[Start of Attachment]

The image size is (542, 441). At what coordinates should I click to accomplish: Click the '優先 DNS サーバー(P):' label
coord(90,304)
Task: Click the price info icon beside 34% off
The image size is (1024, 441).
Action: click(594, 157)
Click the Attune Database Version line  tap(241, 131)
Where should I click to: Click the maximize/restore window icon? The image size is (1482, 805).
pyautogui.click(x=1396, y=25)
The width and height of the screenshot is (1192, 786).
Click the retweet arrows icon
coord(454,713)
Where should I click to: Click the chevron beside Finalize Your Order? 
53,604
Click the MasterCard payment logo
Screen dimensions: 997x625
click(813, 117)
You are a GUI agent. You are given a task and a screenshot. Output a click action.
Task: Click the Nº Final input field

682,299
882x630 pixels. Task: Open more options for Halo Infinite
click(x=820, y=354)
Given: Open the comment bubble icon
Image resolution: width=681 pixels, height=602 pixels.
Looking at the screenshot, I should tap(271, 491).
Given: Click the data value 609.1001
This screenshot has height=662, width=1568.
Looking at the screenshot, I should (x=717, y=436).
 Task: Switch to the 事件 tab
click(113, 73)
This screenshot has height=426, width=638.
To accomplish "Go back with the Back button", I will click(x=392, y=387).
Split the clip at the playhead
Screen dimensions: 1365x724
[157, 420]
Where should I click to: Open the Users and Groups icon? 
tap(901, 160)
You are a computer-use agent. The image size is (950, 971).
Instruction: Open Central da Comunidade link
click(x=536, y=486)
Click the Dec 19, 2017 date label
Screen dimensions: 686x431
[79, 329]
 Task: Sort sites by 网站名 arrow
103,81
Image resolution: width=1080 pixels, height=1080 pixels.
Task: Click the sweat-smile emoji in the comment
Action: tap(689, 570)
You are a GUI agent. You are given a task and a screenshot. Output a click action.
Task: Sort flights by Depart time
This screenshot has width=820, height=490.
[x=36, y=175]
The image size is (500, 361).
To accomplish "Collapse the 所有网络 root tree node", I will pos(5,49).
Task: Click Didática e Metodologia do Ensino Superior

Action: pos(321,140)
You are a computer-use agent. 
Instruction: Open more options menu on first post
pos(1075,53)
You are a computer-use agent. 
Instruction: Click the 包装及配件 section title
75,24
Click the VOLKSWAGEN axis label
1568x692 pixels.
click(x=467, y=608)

[End of Attachment]

- WHAT IS EXPECTED -
The data above should be duplicated exactly and completely.

- ANSWER FOR THE TASK -
The image size is (542, 441). At what coordinates should I click to accomplish: Click the '優先 DNS サーバー(P):' label
coord(90,304)
Task: Click the price info icon beside 34% off
The image size is (1024, 441).
Action: click(594, 157)
Click the Attune Database Version line  tap(241, 131)
Where should I click to: Click the maximize/restore window icon? The image size is (1482, 805).
pyautogui.click(x=1396, y=25)
The width and height of the screenshot is (1192, 786).
Click the retweet arrows icon
coord(454,713)
Where should I click to: Click the chevron beside Finalize Your Order? 
53,604
Click the MasterCard payment logo
Screen dimensions: 997x625
click(813, 117)
You are a GUI agent. You are given a task and a screenshot. Output a click action.
Task: Click the Nº Final input field

682,299
882x630 pixels. Task: Open more options for Halo Infinite
click(x=820, y=354)
Given: Open the comment bubble icon
Image resolution: width=681 pixels, height=602 pixels.
Looking at the screenshot, I should tap(271, 491).
Given: Click the data value 609.1001
This screenshot has height=662, width=1568.
Looking at the screenshot, I should (x=717, y=436).
 Task: Switch to the 事件 tab
click(113, 73)
This screenshot has height=426, width=638.
To accomplish "Go back with the Back button", I will click(x=392, y=387).
Split the clip at the playhead
Screen dimensions: 1365x724
[157, 420]
Where should I click to: Open the Users and Groups icon? 
tap(901, 160)
You are a computer-use agent. The image size is (950, 971).
Instruction: Open Central da Comunidade link
click(x=536, y=486)
Click the Dec 19, 2017 date label
Screen dimensions: 686x431
[79, 329]
 Task: Sort sites by 网站名 arrow
103,81
Image resolution: width=1080 pixels, height=1080 pixels.
Task: Click the sweat-smile emoji in the comment
Action: tap(689, 570)
You are a GUI agent. You are given a task and a screenshot. Output a click action.
Task: Sort flights by Depart time
This screenshot has width=820, height=490.
[x=36, y=175]
The image size is (500, 361).
To accomplish "Collapse the 所有网络 root tree node", I will pos(5,49).
Task: Click Didática e Metodologia do Ensino Superior

Action: pos(321,140)
You are a computer-use agent. 
Instruction: Open more options menu on first post
pos(1075,53)
You are a computer-use agent. 
Instruction: Click the 包装及配件 section title
75,24
Click the VOLKSWAGEN axis label
1568x692 pixels.
click(x=467, y=608)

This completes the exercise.